Auteur

Karine Boivin Forcier

N.D.L.R. Le texte qui suit fait partie d’un dossier rédigé dans le cadre du cahier thématique dont le thème est : Le secteur forestier en changement, publié dans notre édition du mois d'avril.

SAGUENAY – L’installation de filaments de cellulose implantée à l’Usine Kénogami de Produits Forestiers Résolu (PFR) est en exploitation depuis un an. L’entreprise poursuit le développement des différents marchés pour ce produit, alors qu’un test de son utilisation dans le béton de trottoirs est en cours au Saguenay.

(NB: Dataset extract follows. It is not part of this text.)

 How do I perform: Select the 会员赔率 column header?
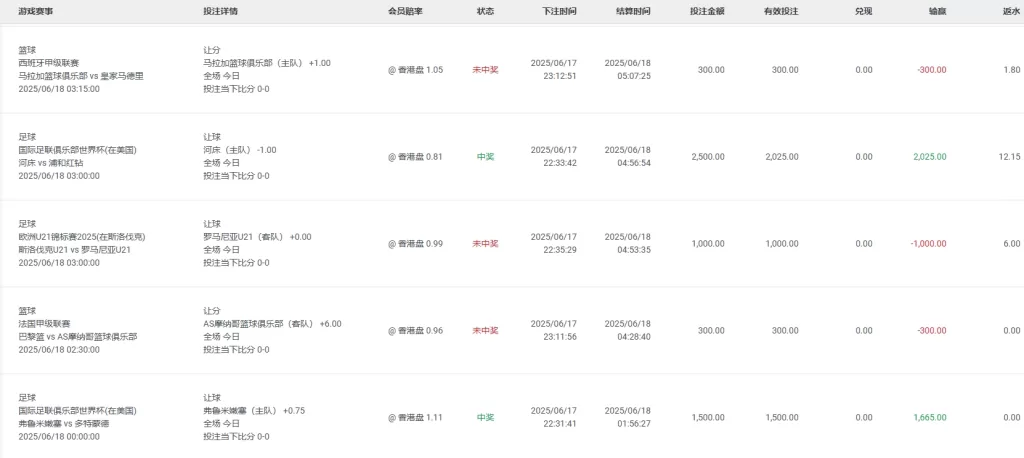coord(406,12)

« Nous avons produit notre première tonne commerciale en janvier 2023. Depuis, nous opérons en campagne [à la demande NDLR]. Nous n’opérons pas encore au maximum de notre capacité et c’était planifié comme ça, en raison de la pénétration des marchés plus complexe. […] C’est un bien de spécialité, un additif de performance, donc nous n’avons pas besoin de fonctionner en continu pour que ce soit rentable », indique Alain Bourdages, vice-président Énergie, optimisation et développement des affaires pour le Groupe Papier Excellence, qui a acquis PFR l’an dernier.

Fruit d’un investissement de plus de 25 M$, l’installation de Kénogami fabrique le filament de cellulose dans sa version « vanille », c’est-à-dire de base, sans modification. C’est ensuite Performance Biofilament, coentreprise créée par PFR et Mercer International pour effectuer la recherche sur la fibre afin de développer les nouveaux marchés, qui s’occupe de le transformer, le sécher et le reconditionner selon les spécificités de chaque industrie.

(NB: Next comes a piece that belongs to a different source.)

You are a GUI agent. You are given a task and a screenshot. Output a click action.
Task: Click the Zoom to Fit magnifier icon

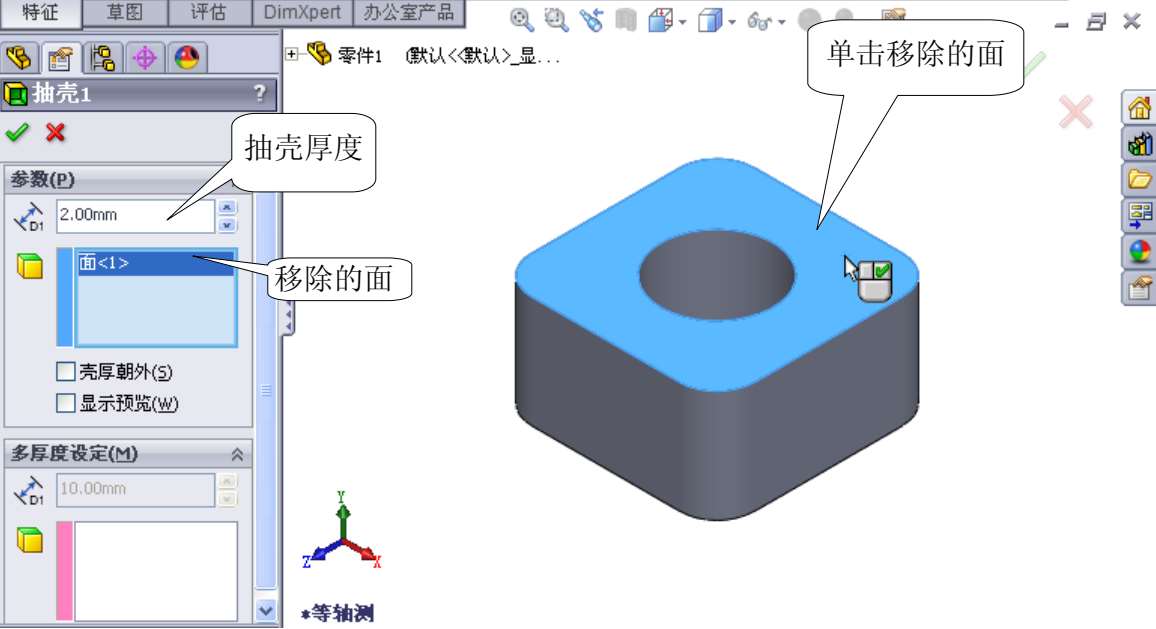point(522,20)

« C’est eux qui ont développé l’expertise pour comprendre de quoi chaque secteur a besoin. […] Le produit, quand nous le fabriquons, sort en flocons qui sont composés à 35 % de solide et à 65 % d’eau. Par contre, dans le plastique, on veut le moins d’eau possible. […] Du côté du béton, c’est l’inverse. On le baisse à 5 % de solide », illustre M. Bourdages.

Deux types de marchés

L’enjeu dans la commercialisation de la fibre cellulosique est de percer les divers marchés. « C’est un bien qui n’a pas d’équivalent. Il est très différent. […] Ça prend beaucoup de temps, de recherche et de discussions avec les clients pour adopter de nouvelles façons de produire, puisque les méthodes de fabrication doivent être ajustées », souligne le vice-président.

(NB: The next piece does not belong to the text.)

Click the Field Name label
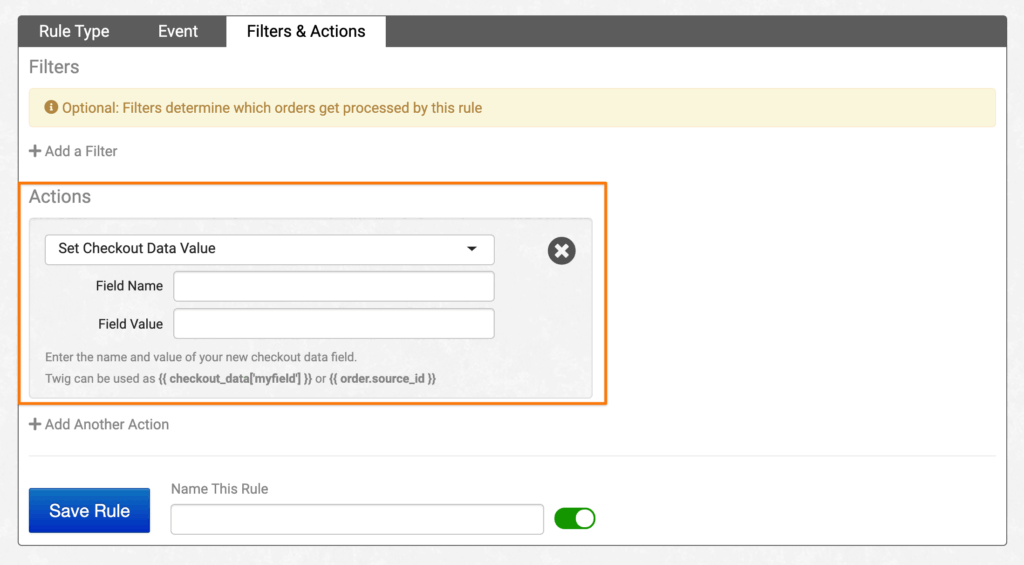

Actuellement, PFR classe les marchés potentiels des filaments de cellulose en deux catégories : traditionnelle ou non traditionnelle. La première regroupe les marchés appartenant aux pâtes et papiers. La fibre cellulosique peut entre autres y être employée dans le domaine des emballages alimentaires, pour mieux sceller la feuille de papier, ou encore pour confectionner des pellicules translucides. « Ce sont les deux créneaux les plus prometteurs, qui risquent d’utiliser plus de volume lorsqu’ils seront à maturité. »

Le deuxième groupe réunit les industries du béton, du plastique et des matériaux non tissés, qui présentent chacune leurs particularités. Dans les plastiques, l’usage de filaments de cellulose permet d’augmenter les matières renouvelables dans la composition de ces polymères. « Ça amène aussi certaines propriétés techniques selon l’application. […] Notre client serait celui qui fournit les différents plastiques et qui conçoit les recettes. La chaîne de valeur est complexe et il faut convaincre chaque acteur de la pertinence de notre produit », explique Alain Bourdages.

Béton

À l’échelle laboratoire et pilote, la fibre cellulosique a des propriétés intéressantes pour l’industrie du béton, alors qu’elle prévient sa fissuration. L’entreprise l’a démontré à sa scierie de Senneterre, en Abitibi-Témiscamingue, où elle a coulé deux surfaces de même forme dans le même bâtiment, la même journée. Celle incluant des filaments de cellulose a peu fissuré, contrairement à celle qui n’en comportait pas. « La difficulté qu’on a, c’est l’ajustement des recettes. Chaque fournisseur a une recette qui diffère un peu. Il y a beaucoup de catégories de béton aussi. Ça rend le processus de mise en marché complexe », affirme M. Bourdages.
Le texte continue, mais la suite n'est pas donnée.